All of which makes Quentin Tarantino fit for induction into the league of the living dead at his earliest convenience, for there’s surely nobody working in the heat of the popular gaze who has so successfully shed, mingled, and prospered upon blood from such a variety of sources. In his neo-noirs, Reservoir Dogs, True Romance, and Pulp Fiction, low comedy, high melodrama, hip tunes, and mesmeric violence are fused by the sheer force of his storytelling, his characters as addicted to the ephemeral pleasures of a hamburger or their own chatter as their creator. It’s an infectious delight. Once bitten, we’re laughing along with Quentin’s happy monsters as they taunt, torment, and slaughter one another.
From Dusk Till Dawn opens in the same terrain: a place where violence is arbitrary and cruelty more likely to evoke guilty laughter than censure. But the road trip Quentin’s characters (good,bad,confused, and simply crazy) undertake soon leads them astray, and halfway through the movie Quentin the screenwriter, Quentin the actor, and director Robert Rodriguez get to play a very different set of variations. The thriller grows fangs, the bullets are passed over in favour of holy water, and we’re in the midst of a high-octane vampire flick.
This is not, need I say, the fin de siecle world conjured by a sensualist like Anne Rice, in which the melancholy undead brood and swoon in one another’s arms. Tarantino and Rodriquez have created a nest of banshee vampires stripped of poetry or doubt. Nor do they seem to be an endangered species. They swarm over the screen in screeching waves of virulent appetite, their horde thinned only at terrible cost to our dubious heroes.
Rodriguez stages these action scenes in hip, comedic style, the moodier, more realistic tone of the first half of the picture abandoned as the body count grows and the rules of combat become more rococo. If we were disturbed by some of the earlier passages, it was because they had some connection to the context of the Six O’Clock News, but once the dance of the vampires begins the carnage becomes so excessive that the grimmest moments seem playful, driven by a mixture of gags and gore that recalls Sam Raimi’s Evil Dead Series.

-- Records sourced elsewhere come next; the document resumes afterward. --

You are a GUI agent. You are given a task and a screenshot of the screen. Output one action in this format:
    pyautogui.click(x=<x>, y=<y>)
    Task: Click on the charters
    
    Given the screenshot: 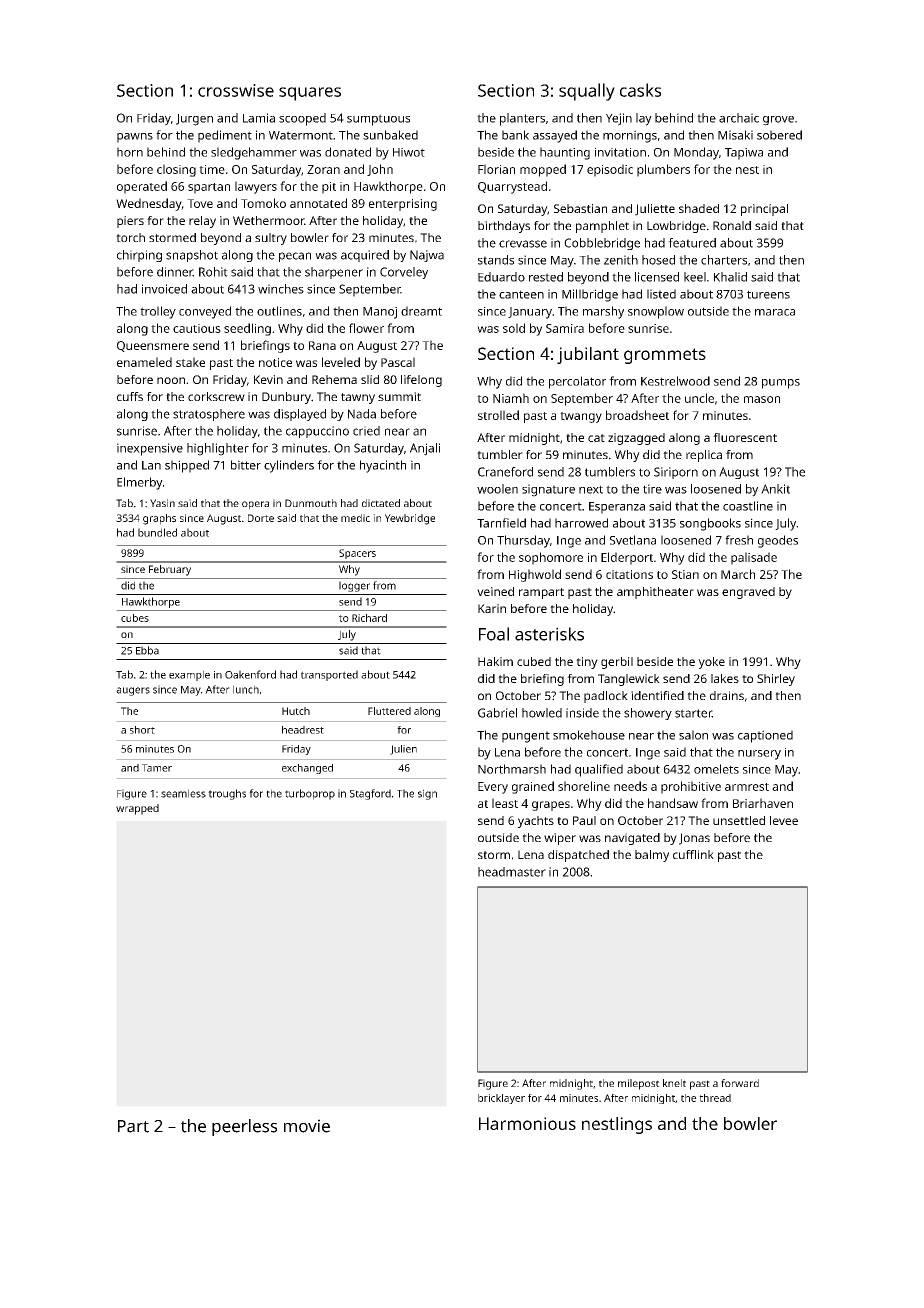 What is the action you would take?
    pyautogui.click(x=724, y=260)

That’s not the only point of reference, of course. This is a vampire flick made by men who know the horror tradition. Peter Cushing, Hammer’s great star and (for me, at least) the definitive Van Helsing, gets a nod, so-in the sheer relentlessness of the enemy-do Romero’s zombie films, along with pictures by Carpenter and Polanski. There are a host of incidental pleasures besides the grue: a parade of skin-flick sex goddesses, a list speech as sleazy as it is exhaustive, a plethora of state-of-the-screen transformations and resurrections. There’s also a complete disregard for the conventional niceties of who survives and who goes down spurting. In truth, it’s hard to know which side truly wins the night, but who’s counting?
All of this is too much chaotic fun to be frightening, of course. The film doesn’t have the patience for anxiety or dread: It wants blood. The spirit of Dracula-urbane, discreet, and chilly-has no place at the party Tarantino and Rodriguez are throwing. It’s an all-nighter for the vampire babes and their bat-brute lovers; Dracula’s Old World manners would be absurdly out of place.
He might be more than a little envious too, seeing Tarantino unapologetically supping from whatever vein suits him. It’s a lesson in the modern method, and while the age applauds Quentin, Dracula will have to to sulk in his grave awhile. The title of the Vampire King is somebody else’s for the night.